AVAILABLE RECORDS:
■ ■ ■ ■

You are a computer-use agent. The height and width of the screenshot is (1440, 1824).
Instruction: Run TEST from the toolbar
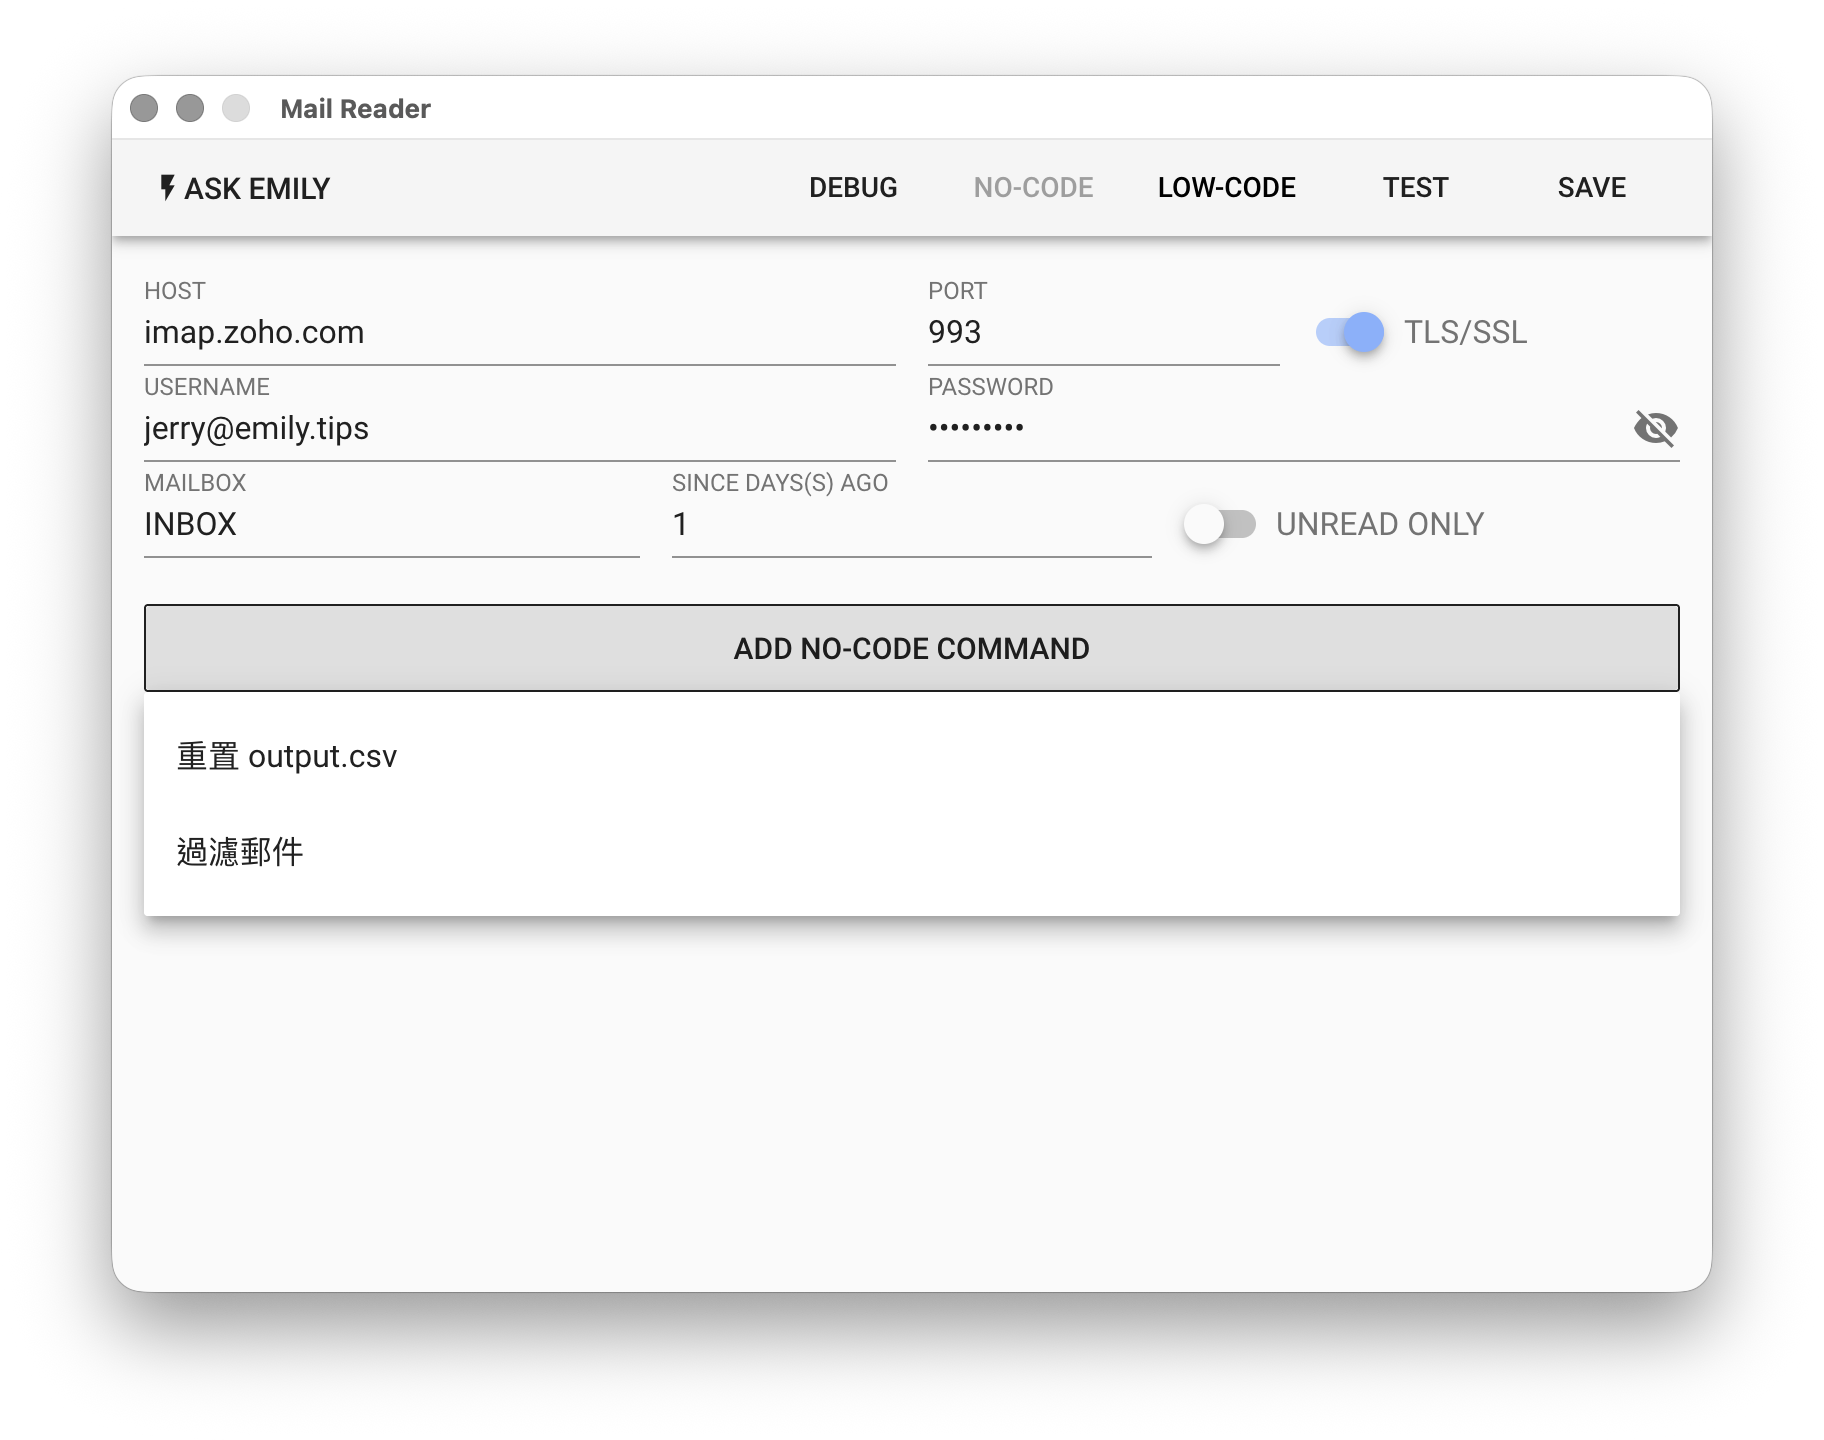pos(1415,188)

■ ■ ■ ■

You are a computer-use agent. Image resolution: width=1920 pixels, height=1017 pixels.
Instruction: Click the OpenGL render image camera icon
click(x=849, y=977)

■ ■ ■ ■

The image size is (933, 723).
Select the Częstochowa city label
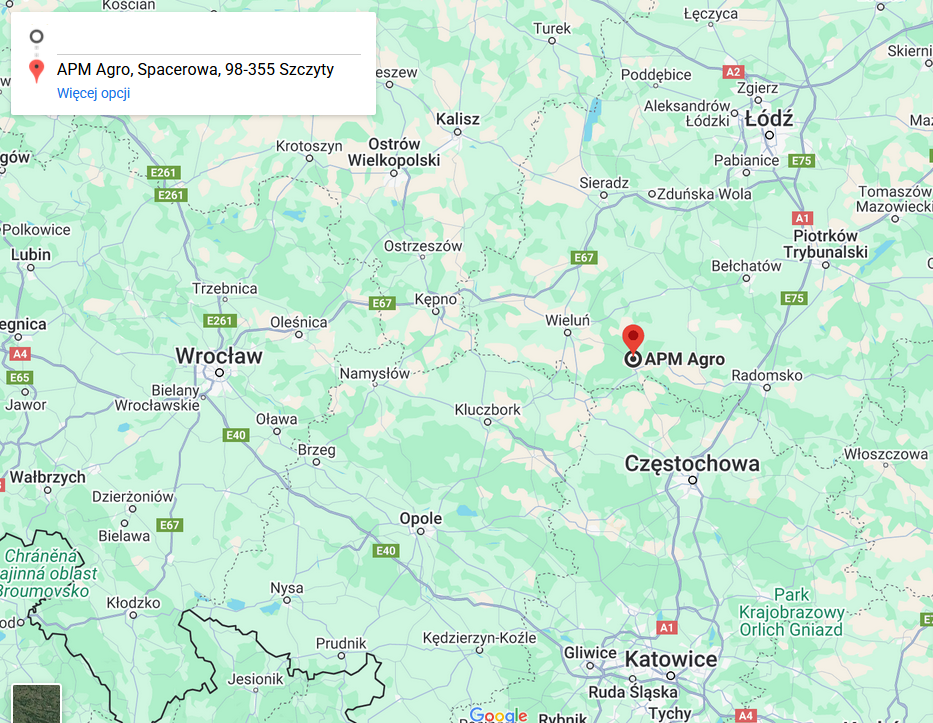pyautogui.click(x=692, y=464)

■ ■ ■ ■

TASK INSTRUCTIONS: Which lines above contain the word "computer"? Show each of them.

WORKED SOLUTION:
You are a computer-use agent. The height and width of the screenshot is (1440, 1824).
You are a computer-use agent. Image resolution: width=1920 pixels, height=1017 pixels.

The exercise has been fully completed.